“By the time a bar-tailed godwits dies, it would have flown to the moon and most of the way back,” says ornithologist and author Scott Weidensaul. A bar-tailed godwit flies 18,000 miles a year. By the time it dies, it will have flown closer to 500,000 miles. In this episode, Scott talks about the magnificent migrations of birds– the songs they sing while in flight and how they undergo binge-eating before they take off on their epic journeys. Comparing a migratory bird to an elite athlete insults the bird, he says. Arctic terns, for instance, sometimes travels a staggering 57,000 miles a year, he says. Scott celebrates the natural world—particularly birds and bird migration—in his research, his writing and his public speaking. Weidensaul spearheads a number of major research projects focusing on bird migration. His latest book is “The World on the Wing: the global Odyssey of migratory birds.”
He has written more than 30 books on natural history, including Living on the Wind: Across the Hemisphere with Migratory Birds, a Pulitzer Prize finalist; The Ghost with Trembling Wings, about the search for species that may or may not be extinct; Mountains of the Heart: A Natural History of the Appalachians; Of a Feather: A Brief History of American Birding; The First Frontier: The Forgotten History of Struggle, Savagery and Endurance in Early America; andthe Peterson Reference Guide to Owls.
Listen to Weidensaul’s latest interview on NPR’s “Fresh Air.” (And here is a previous “Fresh Air” appearance with Terry Gross.) Weidensaul lectures widely on wildlife and environmental topics, and is an active field researcher, specializing in the study of migration in owls, hummingbirds and passerines. A native of the Appalachians of eastern Pennsylvania, he now lives in New Hampshire. Scott Weidensaul leads tours to such exotic destinations as Ecuador and the Galapagos Islands, Alaska, the Amazon and other exciting locales – check out the details here.
Summary of the episode
3:00 Migrating after dark. Look up at the night sky for “literally billions of birds aloft in the night sky.”
8:00 Yellow Sea’s mudflats. In China. How central it is in migration.
13:00 How shorebirds make epic migrations. About the bar-tailed godwit that spends 11 days in continuous powered flight, crossing the widest part of the Pacific Ocean– 11,000 kilometres in one great leap.
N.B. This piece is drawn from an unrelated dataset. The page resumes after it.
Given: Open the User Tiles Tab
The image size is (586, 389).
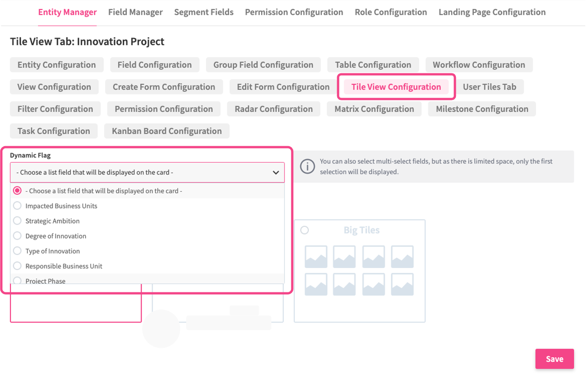Looking at the screenshot, I should tap(489, 87).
14:00 Hyperphagia. Binge feeding. What these birds do before migration? They fly to the moon and back.
16:00 How migration and breeding change the body organs of the birds.
17:00 Scott imitates the song of the arctic song of the redknot.
19:00 About arctic terns, about the size of a dove flies 47,000 miles a year. Oh wait, it is 57,000 miles a year.
22:00 Scott reads a section from his book.
26:00 The specific things birds change about themselves. They change speed, endurance, memory, blood chemistry, metabolism, and much more.
“Comparing a bird to a human athelete insults the bird.”
27:30 A little semipalmated sandpiper, weighing 50 gms. Take off from the Northeastern coast of North America and fly to the Northeastern coast of South America with no food, water or rest. That’s like running 126 marathons continuously.
30:00 European swifts and how they sleep. Uni-hemisphere sleeping. They sleep with one part of their brain for a few seconds a day. About owls.
32:00 Bar-headed geese and their one long nonstop flight. Climbing from 3200-feet an hour to 7200-feet an hour.
38:00 Conservation efforts to help bird migration.
42:00 About Amur Falcons in Nagaland
44:00 About Snowy owls and owls in general. Nest boxes in Israel.
50:00 Regional wintering areas. The connections between forests and the Swainson’s Thrush.
52:00 Migratory connectivity.
54:00 Final words. Birds fan out from Alaska to cover three-quarters of the earth’s surface.
Thank you for bringing the rara avis Scott W for this conversation! I’ve been a great fan of the earth-encompassing sweep of his books, and lyrical writing, as though one were beside him in his explorations. A thoroughly enjoyable and enlightening hour!